Miller was more serious: ‘I’m sorry, dear, but although you’re here, for the moment we have to chuck you in a room, okay? Until after we’ve seen Nick. I can’t let you just barge on in there. Are you okay with that?’
Arguing wouldn’t help and she’d never get past all the locked doors and police inside, so she nodded. All three briskly entered the building through a back entrance and followed a corridor. She had expected the zoo-like thud and roar of caged beasts, but the place was unnervingly quiet. They cut into a second corridor and then Ben
net strode ahead towards double doors at the end, but Miller turned to stop her. Anna noticed a small kitchen to her left. Suddenly, she didn’t want to be chucked in a room.
She shook her head. ‘I want to see him.’
‘I’d be a muppet not to know that, dear. But it’s not a good idea until after—’
‘You’ll have him in a cell. He’s here and I want to see him. He’s innocent. He might not tell you where Josie is, but he’ll tell me. I want my little lady.’
‘I know. A massively delicate moment here, though, and you can’t turn it upside down. I’ll have you carried away if you insist. I’m sorry. Really.’
Anna believed that last statement, but it meant nothing. ‘No, I have to see him. I have to know he’s okay.’
‘And I don’t know yet if he is.’
That was the reason? Anna grabbed Miller’s arms in both of hers. ‘I expected to see him dead, do you understand? Anything is better than that. I don’t care how messed up he is. He’s alive. You need to see my happy face, don’t you?’
‘As a child, dear, I bet you got your way all the time.’ Miller turned and walked away. Anna took it as permission and followed. They passed through the double doors, into a reception area where four or five officers hung about behind a counter and a thug in a shell suit was being asked officially if he was likely to harm himself while here. Bennet must have already explained why they were here because one of the officers led them onwards without a word. A door later they entered what looked a little like a corridor of lockers, although a sign above the entrance had said ‘Cells 01–14’. They stopped at a door with another officer outside and Anna pushed ahead of Miller to peek through the big square vision panel.

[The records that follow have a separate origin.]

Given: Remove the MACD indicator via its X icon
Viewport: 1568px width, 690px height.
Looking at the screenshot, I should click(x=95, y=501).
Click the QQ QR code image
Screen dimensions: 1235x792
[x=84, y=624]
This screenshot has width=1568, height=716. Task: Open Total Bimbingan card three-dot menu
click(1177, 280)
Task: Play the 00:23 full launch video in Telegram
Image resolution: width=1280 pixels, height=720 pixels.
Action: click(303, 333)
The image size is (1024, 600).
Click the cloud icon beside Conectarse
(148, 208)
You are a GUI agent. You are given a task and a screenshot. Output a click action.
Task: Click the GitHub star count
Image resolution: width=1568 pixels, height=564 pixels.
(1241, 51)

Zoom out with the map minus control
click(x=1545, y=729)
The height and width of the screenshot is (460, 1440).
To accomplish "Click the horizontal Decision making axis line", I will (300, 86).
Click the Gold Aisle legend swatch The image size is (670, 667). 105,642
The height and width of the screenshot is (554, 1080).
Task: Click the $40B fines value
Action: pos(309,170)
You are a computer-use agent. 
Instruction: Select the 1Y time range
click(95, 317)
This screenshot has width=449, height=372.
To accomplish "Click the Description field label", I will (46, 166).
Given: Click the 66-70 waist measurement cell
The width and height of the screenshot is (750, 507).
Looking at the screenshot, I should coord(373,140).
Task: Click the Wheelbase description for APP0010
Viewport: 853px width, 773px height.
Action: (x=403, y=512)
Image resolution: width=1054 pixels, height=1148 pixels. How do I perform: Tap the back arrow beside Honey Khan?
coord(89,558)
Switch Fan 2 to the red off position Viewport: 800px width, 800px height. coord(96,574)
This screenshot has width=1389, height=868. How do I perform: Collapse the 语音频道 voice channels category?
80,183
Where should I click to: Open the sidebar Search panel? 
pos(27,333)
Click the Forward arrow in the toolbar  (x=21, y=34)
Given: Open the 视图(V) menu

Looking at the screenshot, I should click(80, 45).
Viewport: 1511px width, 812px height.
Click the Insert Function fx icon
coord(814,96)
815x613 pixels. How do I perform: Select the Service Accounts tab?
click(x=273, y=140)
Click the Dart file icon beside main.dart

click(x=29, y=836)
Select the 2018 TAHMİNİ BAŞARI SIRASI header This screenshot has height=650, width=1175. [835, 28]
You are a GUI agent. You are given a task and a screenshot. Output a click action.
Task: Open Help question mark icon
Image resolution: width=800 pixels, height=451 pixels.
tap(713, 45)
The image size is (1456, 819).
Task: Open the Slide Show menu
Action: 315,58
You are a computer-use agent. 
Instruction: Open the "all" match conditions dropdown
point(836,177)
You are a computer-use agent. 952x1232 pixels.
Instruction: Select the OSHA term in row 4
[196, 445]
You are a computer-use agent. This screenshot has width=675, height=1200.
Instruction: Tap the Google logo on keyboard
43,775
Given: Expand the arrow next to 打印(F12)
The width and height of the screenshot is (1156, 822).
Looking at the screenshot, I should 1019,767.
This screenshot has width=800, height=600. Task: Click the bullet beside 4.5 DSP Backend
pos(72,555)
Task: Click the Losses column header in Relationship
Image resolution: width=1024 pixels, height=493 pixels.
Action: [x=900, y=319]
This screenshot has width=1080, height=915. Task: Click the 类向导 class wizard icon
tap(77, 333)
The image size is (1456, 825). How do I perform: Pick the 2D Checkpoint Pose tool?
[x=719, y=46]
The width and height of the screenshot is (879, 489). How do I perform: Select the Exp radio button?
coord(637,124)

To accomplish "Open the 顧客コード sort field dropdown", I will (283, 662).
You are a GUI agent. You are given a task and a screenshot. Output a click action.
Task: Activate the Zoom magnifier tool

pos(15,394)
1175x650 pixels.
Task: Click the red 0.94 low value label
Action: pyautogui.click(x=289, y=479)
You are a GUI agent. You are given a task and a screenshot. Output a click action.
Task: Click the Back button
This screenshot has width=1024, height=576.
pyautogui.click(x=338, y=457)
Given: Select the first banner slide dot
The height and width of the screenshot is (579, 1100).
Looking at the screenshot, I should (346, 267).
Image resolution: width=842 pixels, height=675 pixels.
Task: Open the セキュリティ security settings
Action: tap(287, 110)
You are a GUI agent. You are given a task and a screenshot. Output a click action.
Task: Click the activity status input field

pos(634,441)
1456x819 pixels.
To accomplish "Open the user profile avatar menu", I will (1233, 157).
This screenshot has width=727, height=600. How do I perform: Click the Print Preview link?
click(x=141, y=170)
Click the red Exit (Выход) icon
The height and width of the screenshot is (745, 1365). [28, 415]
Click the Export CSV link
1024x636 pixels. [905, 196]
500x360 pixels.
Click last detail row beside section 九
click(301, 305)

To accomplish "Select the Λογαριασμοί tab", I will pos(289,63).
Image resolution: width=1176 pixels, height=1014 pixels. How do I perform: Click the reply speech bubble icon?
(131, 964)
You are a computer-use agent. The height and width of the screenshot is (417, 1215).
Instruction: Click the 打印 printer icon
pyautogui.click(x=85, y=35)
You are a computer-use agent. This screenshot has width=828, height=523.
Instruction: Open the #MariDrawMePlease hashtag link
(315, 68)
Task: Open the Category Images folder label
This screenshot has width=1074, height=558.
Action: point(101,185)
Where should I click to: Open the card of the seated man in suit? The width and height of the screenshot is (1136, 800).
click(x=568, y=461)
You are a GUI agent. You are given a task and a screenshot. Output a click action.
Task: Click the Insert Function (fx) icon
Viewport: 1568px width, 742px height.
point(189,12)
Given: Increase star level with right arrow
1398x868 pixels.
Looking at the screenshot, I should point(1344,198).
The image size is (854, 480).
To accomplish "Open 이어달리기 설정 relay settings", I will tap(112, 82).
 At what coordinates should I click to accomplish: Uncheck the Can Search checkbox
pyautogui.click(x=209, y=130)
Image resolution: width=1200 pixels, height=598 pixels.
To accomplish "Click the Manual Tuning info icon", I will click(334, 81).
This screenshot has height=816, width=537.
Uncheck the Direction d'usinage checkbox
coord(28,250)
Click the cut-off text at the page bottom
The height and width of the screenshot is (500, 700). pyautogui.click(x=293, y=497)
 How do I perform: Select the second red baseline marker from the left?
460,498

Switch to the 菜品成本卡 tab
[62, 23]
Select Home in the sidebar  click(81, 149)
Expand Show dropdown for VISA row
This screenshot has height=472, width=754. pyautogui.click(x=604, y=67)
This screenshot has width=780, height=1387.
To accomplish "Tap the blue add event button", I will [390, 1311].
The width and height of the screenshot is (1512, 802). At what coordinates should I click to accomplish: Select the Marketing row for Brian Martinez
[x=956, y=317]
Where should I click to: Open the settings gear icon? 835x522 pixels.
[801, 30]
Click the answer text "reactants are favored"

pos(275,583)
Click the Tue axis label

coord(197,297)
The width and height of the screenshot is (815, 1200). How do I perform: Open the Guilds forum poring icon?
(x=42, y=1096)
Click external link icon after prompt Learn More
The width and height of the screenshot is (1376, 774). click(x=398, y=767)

The bed Nick sat on was nothing but a blue mat, like something from a school gym, on a low shelf along one wall. He wore plain blue tracksuit bottoms and a white T-shirt bearing a picture of Peppa Pig under a speech balloon that said ‘GREATEST DADDY’. His feet were bare. His hair, much shorter than in the picture on the fridge, was matted with blood that also stained the left side of his hairless face and one arm of the T-shirt, and his arms were grimy with dirt. He was swaying side-to-side, eyes closed. Under the influence of drugs, they’d said. She thought he looked like the survivor of a natural disaster.